The agreement comes after almost 12 months of negotiations, with the duo officially confirming its intent to finalise the agreement on 29 March 2019.

Under the terms, South32 can earn the 60% stake by spending US$9 million on exploration over four years.

“Our shared objective of identifying porphyry and skarn mineralisation at Riqueza can now begin,” Inca managing director Ross Brown said.

“I also thank Inca’s shareholders for their patience and understanding of the process. We may all now share in the potential rewards of an exploration program commensurate with the Inca-South32 partnership,” Mr Brown added.

Riqueza earn-in terms

As a condition of the agreement, Inca will transfer its Riqueza concession titles to a newly incorporated and wholly-owned Peruvian subsidiary Brillandino Minerales SAC. It is this entity that South32 will be acquiring the 60% interest.

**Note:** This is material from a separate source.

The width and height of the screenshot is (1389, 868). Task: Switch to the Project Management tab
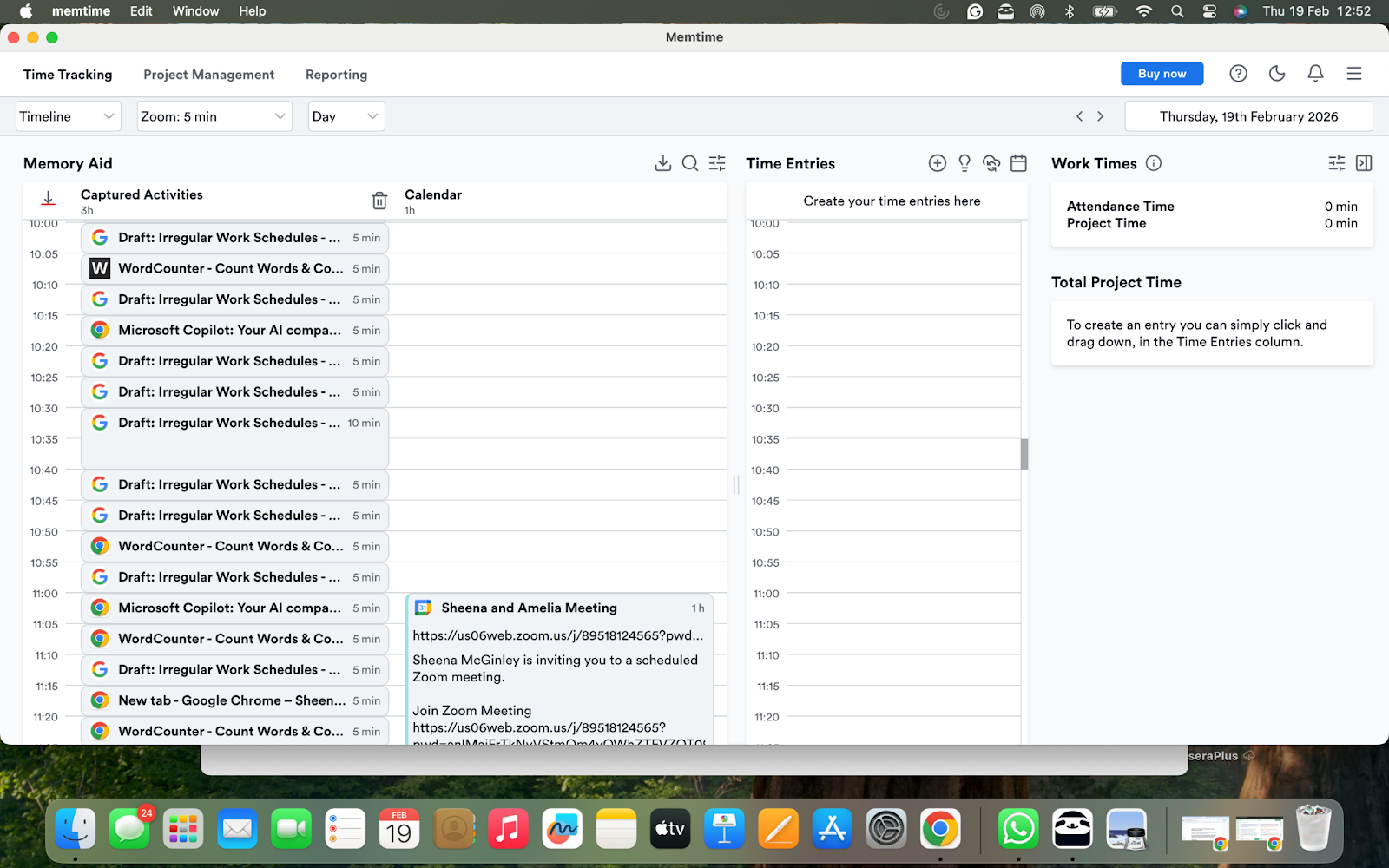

Within the first 12 months of exploration, South32 will spend a minimum of US$1.7 million followed by a further US$2 million in the second year, an additional US$2.3 million in the third year with the final US$3 million to be spent by the end of the fourth year.

South32 also has the option to fast-track the exploration expenditure should it chose to do so.

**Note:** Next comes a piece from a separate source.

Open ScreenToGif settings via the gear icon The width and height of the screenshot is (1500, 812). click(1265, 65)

As part of the agreement, Inca and South32 will also form a technical committee which has equal representation from both companies.

The committee will oversee and approve the annual exploration plan and budget.

Advancing Riqueza

Inca’s Peruvian-based team is currently readying an exploration camp at Riqueza, with Mr Brown to travel to site this month. He will be joined by members of South32’s exploration team and specialist consultant geologists in May.

Exploration at the project will initially comprise remote sensing and an extensive geochemical survey at high-priority targets.

Once completed, it is expected the geochemical survey will have covered the entire project.

Geological mapping with a porphyry-skarn and structural emphasis will also be carried out.

Previous drilling at Riqueza intersected numerous high-grade mineralised zones exceeding 10% zinc.

Samples collected from the Rastrillo target, alone, revealed in the top 40 assays average grades of 8.78% zinc, 150.9g/t silver and 7.42% lead.

During the 2018 financial year ending June, phase one drilling at the project returned 6.5m at 2.75% zinc, 32.5g/t silver and 0.74% lead from surface, including 1.5m at 7.4% zinc, 99.1g/t silver and 1.44% lead from 3m.

Another intersection was 2.3m at 3.85% zinc, 76.7g/t silver and 4.03% lead.

Riqueza is also close to nearby zinc and copper deposits or operations owned by Glencore, BHP, Teck, Chinalco, Minerals & Metals Group and Mitsubishi.

“The company is extremely excited about the upcoming field season at Riqueza,” Mr Brown said.

“I am quite sure, too, that all Inca shareholders are looking forward to the program unfolding, particularly in light of the significant potential Riqueza has,” he added.

In early morning trade, shares in Inca shot up 25% to $0.005, while South32’s share price dipped 0.94% to $3.695.